Uno dei temi di maggiore attualità (ne abbiamo parlato recentemente qui) è quello del ruolo dell’intelligenza artificiale e se la maggiore pervasività di queste tecnologia si tradurrà in un taglio di posti di lavoro o in una marginalizzazione del ruolo dell’essere umano. Oracle e Omron sono concordi nell’affermare che sarà un’evoluzione positiva, ma il problema è il presente. «Chi pensa che si possa rimanere fermi e mantenere lo status quo – chiosa Marchetti – sbaglia radicalmente: le aziende che abbracceranno questa trasformazione probabilmente avranno difficoltà in un primo momento, ma saranno sicuramente problemi minori rispetto a chi, per lasciare tutto com’è, sarà costretto a chiudere perché incapace di stare al passo con i tempi».

«L’Italia – conclude Spimpolo – è un passo avanti così come l’Europa tutta. La Cina sta evolvendo solo ora nell’ottica della mass production, mentre noi abbiamo già vissuto la stagione del reshoring. Stiamo andando verso una produzione molto più customizzata, con un’automazione che sarà sicuramente spinta ma anche con la consapevolezza che al centro ci sarà l’uomo.
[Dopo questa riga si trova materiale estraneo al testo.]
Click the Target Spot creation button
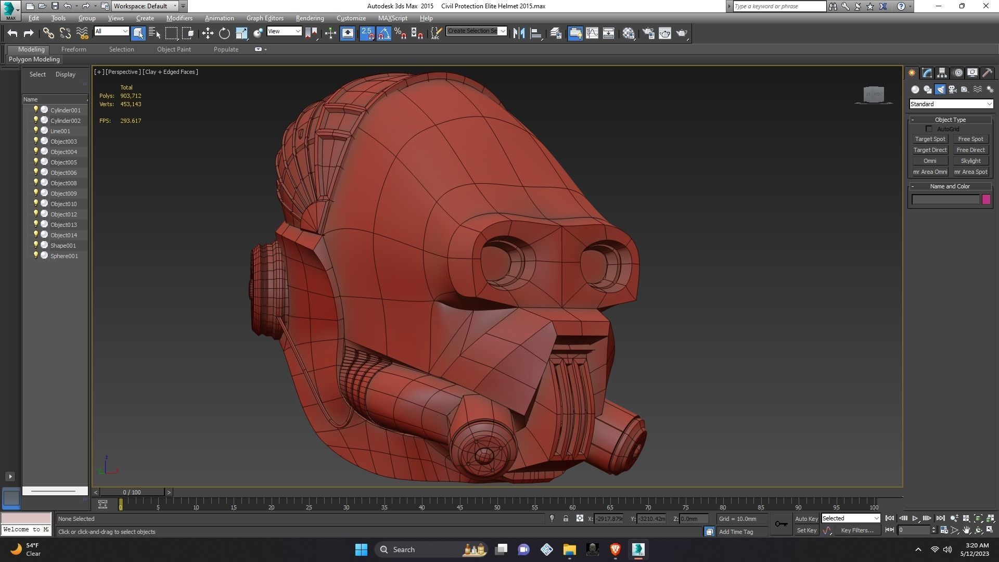This screenshot has height=562, width=999. pos(930,139)

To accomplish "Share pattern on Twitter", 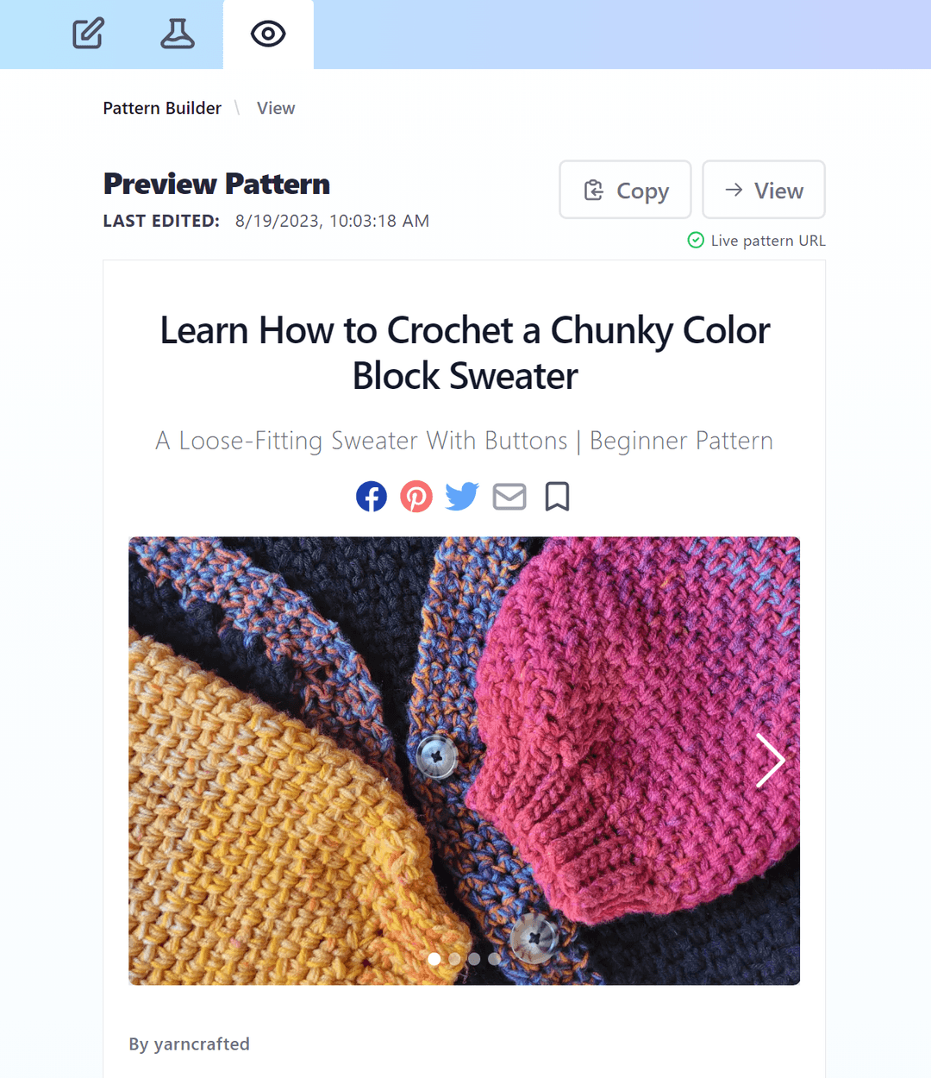I will coord(462,497).
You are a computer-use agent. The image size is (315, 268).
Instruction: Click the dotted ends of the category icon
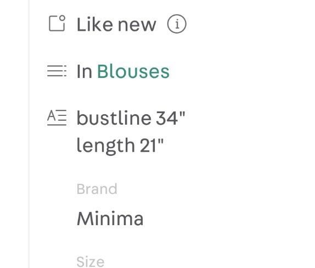pyautogui.click(x=65, y=71)
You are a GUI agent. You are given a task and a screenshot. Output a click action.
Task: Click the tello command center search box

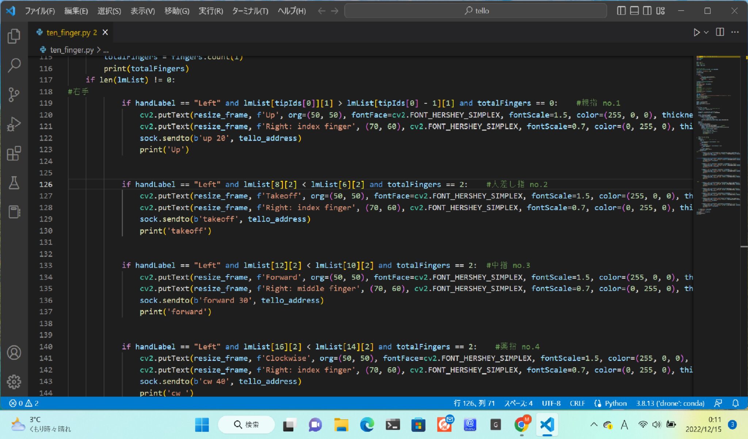[x=476, y=11]
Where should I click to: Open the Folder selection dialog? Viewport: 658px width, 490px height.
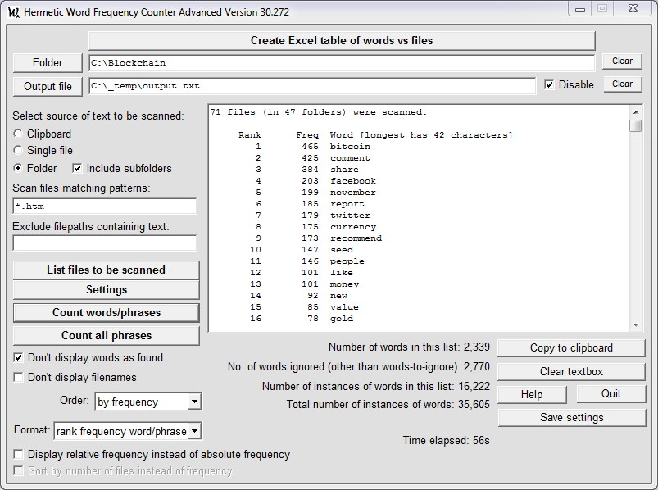point(47,62)
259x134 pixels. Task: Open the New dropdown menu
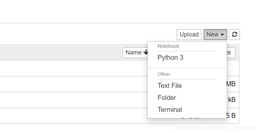[x=215, y=34]
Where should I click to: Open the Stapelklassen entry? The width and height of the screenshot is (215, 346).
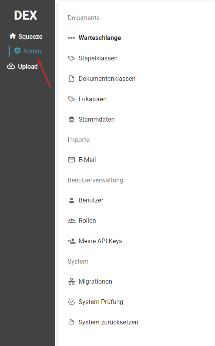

Per questo partiamo avvantaggiati nella transizione verso il prossimo capitolo industriale».

Robot collaborativo Omron. Foto A. Carra

 

Le competenze

Un modo, ormai piuttosto noto ai lettori di Industria Italiana, di gestire il passaggio epocale che stiamo vivendo, è quello di puntare sulla formazione, integrando soft skills a nuovi corsi, come gli Its o le nuove facoltà che rientrano nell’alveo delle cosiddette Stem. «Gli Its – ci spiega Andrea Langfelder, hcm strategy leader di Oracle – sono la fucina ideale per gli skill di cui abbiamo bisogno. Piano piano arriveremo ai lavori di domani, ma intanto è innegabile che stiamo togliendo alla logica quotidiana la parte più “noiosa”. Nella mia direzione delle risorse umane, ad esempio, stiamo analizzando i dati con sistemi intelligenti e con il cloud, estraendo le informazioni e ottenendo un vantaggio competitivo. Non è un caso che Generali abbia fatto sapere che ha liberato tempo – circa il 50% – alle persone che prima si occupavano della gestione dei dati. La formazione deve essere osservata da un punto di vista differente. Prendiamo ad esempio il telepass: un tempo c’era il casellante, oggi con gli sportelli automatici questo lavoro sta progressivamente sparendo. In compenso sono arrivate nuove professionalità collegate all’automazione che è necessaria per i caselli di nuova concezione».

Infine, per quanto concerne il rapporto di Omron e Oracle con la formazione, il colosso giapponese sta collaborando da tempo con università e istituti tecnici, oltre ad essere inserito in molti digital innovation hub e negli Its. Oracle, invece, ha avviato una divisione specifica, l’Academy, che sviluppa progetti di alternanza scuola-lavoro per diffondere la cultura digitale.